Ontario Attorney General Yasir Naqvi says the provincial moves are complementary with the federal changes.
“We looked at the work they’ve done in terms of requiring people to self-identify their ethnicity, indigeneity, sexual orientation, gender identity . . .,” says Naqvi.
“[That’s] something we’re pursuing, but we’re going a step further. We are focusing on more unconscious bias training.
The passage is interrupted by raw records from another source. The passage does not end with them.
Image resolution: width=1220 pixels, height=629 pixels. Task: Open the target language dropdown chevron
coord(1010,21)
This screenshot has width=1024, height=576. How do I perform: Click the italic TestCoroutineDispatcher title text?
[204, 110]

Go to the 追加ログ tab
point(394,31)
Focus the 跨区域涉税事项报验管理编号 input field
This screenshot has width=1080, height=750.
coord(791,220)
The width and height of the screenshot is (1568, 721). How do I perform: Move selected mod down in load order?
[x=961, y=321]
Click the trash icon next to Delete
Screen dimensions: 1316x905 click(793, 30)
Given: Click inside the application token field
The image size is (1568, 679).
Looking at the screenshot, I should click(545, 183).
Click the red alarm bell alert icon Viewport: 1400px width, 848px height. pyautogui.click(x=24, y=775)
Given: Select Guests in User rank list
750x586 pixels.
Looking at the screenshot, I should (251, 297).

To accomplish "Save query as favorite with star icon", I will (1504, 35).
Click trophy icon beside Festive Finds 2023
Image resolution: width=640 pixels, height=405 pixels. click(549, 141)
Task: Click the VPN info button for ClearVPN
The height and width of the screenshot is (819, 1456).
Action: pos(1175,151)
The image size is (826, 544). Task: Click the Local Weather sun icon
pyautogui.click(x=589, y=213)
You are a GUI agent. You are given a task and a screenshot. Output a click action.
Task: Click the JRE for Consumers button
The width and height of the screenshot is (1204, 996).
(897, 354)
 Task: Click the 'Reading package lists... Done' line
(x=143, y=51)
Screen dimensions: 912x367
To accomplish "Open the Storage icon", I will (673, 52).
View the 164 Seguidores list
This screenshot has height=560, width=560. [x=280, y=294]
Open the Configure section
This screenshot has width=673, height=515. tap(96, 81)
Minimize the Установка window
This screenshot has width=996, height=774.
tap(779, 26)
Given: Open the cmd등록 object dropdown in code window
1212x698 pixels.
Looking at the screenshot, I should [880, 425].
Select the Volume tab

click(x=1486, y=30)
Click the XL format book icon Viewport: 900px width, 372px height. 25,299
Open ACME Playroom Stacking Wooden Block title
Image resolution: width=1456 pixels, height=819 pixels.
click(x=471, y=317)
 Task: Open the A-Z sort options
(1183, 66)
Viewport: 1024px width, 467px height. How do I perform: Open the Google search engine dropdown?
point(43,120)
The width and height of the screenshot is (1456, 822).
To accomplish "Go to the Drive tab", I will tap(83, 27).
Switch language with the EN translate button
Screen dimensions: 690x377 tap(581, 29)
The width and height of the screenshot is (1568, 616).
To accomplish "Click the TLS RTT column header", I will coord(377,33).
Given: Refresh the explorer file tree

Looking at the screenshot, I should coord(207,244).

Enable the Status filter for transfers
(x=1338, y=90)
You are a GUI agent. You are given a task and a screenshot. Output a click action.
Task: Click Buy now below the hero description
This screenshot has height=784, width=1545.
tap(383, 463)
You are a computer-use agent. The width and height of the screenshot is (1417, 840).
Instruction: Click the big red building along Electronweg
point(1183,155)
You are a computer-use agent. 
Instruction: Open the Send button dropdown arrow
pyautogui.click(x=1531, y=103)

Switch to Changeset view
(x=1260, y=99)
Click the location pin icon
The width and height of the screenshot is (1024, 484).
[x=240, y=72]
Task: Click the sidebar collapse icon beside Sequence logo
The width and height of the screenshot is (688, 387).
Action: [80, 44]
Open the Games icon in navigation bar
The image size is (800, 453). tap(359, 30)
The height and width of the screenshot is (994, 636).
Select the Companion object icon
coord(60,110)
We’re working with the Human Rights Commission on that for members of [the Judicial Appointments Advisory Committee] and [the Justices of the Peace Appointments Advisory Committee].”
Naqvi says better outreach among lawyers of diverse backgrounds will help outline the career path to becoming a judge if that’s what they are looking to accomplish, starting as early as law school.
Quinn Ross, president of the Ontario Bar Association, applauds the changes being made.
“I like that they are attempting to understand the systemic barriers [that] currently stand in the way of these communities having the place on the bench that they should otherwise have,” he says.
Leanne Wight, senior duty counsel for family court in Kingston, says that the only OCJ judges in both Kingston and Napanee are white men.
“I happen to be a woman of indigenous heritage, so it’s important to me as a practising lawyer to see my community reflected on the bench,” says Wight.
“I think particularly in this era of reconciliation, it’s important that the bench is really reflective of the Canadian demographic.”
Wight adds that she’s been pleased that recent federal appointments in the area have seen more women and indigenous members appointed, but the provincial appointments have to catch up.
Spratt says that diversifying appointments should mean more than just racial and ethnic diversity but also a diversity of experience.
Ross also agrees.
“A diverse bench that represents the population it serves and the profession from which it’s drawn is key,” says Ross.
“To the extent that the profession is reflective of the population is important, so if the profession is not reflective of the population, simply mirroring what’s available in the profession is what we’re trying to change.”
Ross adds that another quality that should be considered is youth and that there would be advantages to appointing younger members to the bench.
“There is a preclusion on application to the bench prior to 10 years of practice, and that makes perfect sense in order to obtain the necessary competencies to sit in judgment,” says Ross.
“There is a gap between that 10-year call point and when you actually see people starting to get appointed.”
Ross says the lack of people being appointed in their thirties and forties means that some stellar candidates are being overlooked and that younger appointments will mean more time on the bench to hone their skills and to develop institutional memory.